The discography of The Sword, an American heavy metal band, consists of six studio albums, one live album, three compilation albums, one extended play (EP), three split releases, 13 singles and ten music videos. Originally formed in Austin, Texas in 2003 by vocalist and guitarist John D. Cronise with guitarist Kyle Shutt, bassist Bryan Richie and drummer Trivett Wingo, the band signed with Kemado Records in 2005 and released debut album Age of Winters the following year. "Freya" was released as a single in 2007, followed by a split EP with Swedish band Witchcraft featuring new track "Sea of Spears" and a cover version of Led Zeppelin's "Immigrant Song".
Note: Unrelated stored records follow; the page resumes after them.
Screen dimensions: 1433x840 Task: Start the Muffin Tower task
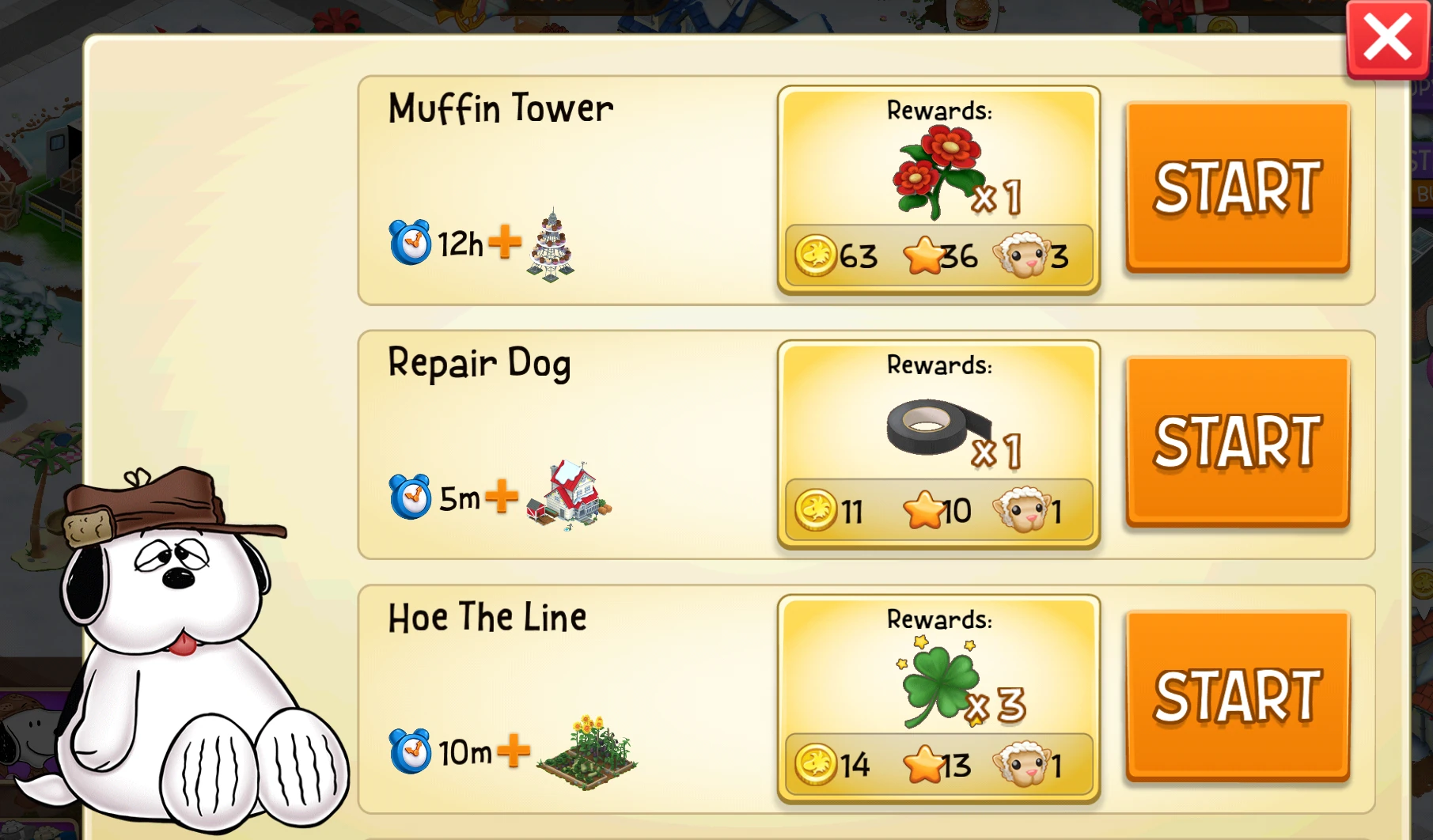click(x=1237, y=187)

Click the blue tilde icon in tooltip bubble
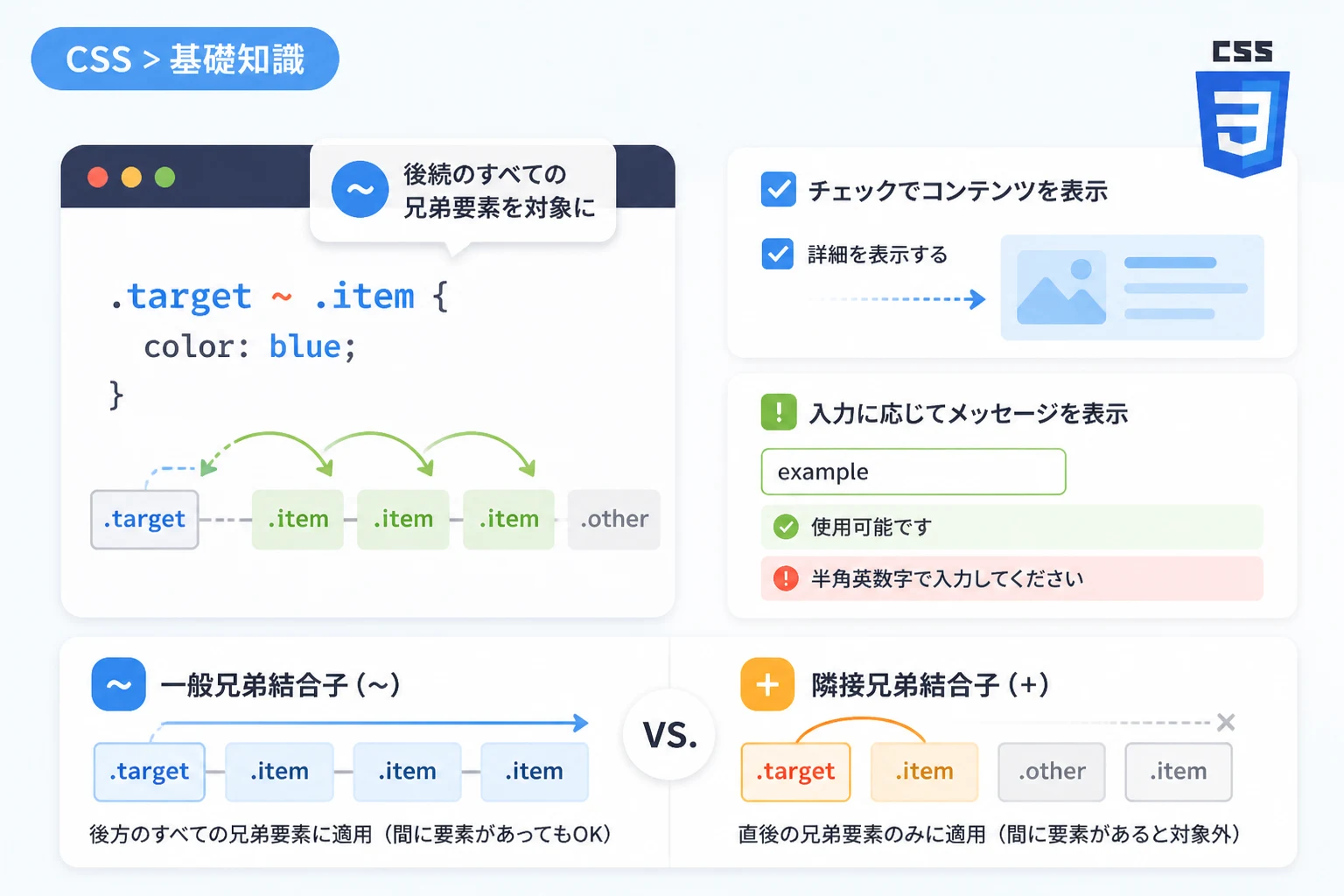pyautogui.click(x=360, y=189)
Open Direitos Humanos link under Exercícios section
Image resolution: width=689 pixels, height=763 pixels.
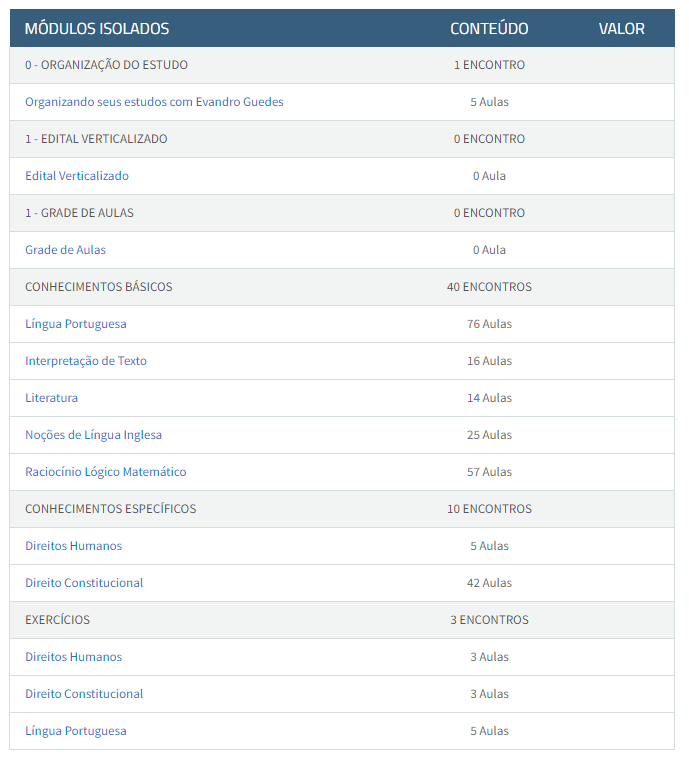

In 2008 the band released Gods of the Earth, which reached number 102 on the US Billboard 200. "Fire Lances of the Ancient Hyperzephyrians" was released as its sole single. In March 2010, the band released a split single with Year Long Disaster, which was followed in August by Warp Riders. The album was supported by the release of two singles – "Tres Brujas" and "(The Night the Sky Cried) Tears of Fire" – as well as a trilogy of music videos. Warp Riders peaked at number 42 on the Billboard 200, as well as reaching the top ten of the Hard Rock Albums, Independent Albums and Tastemaker Albums charts.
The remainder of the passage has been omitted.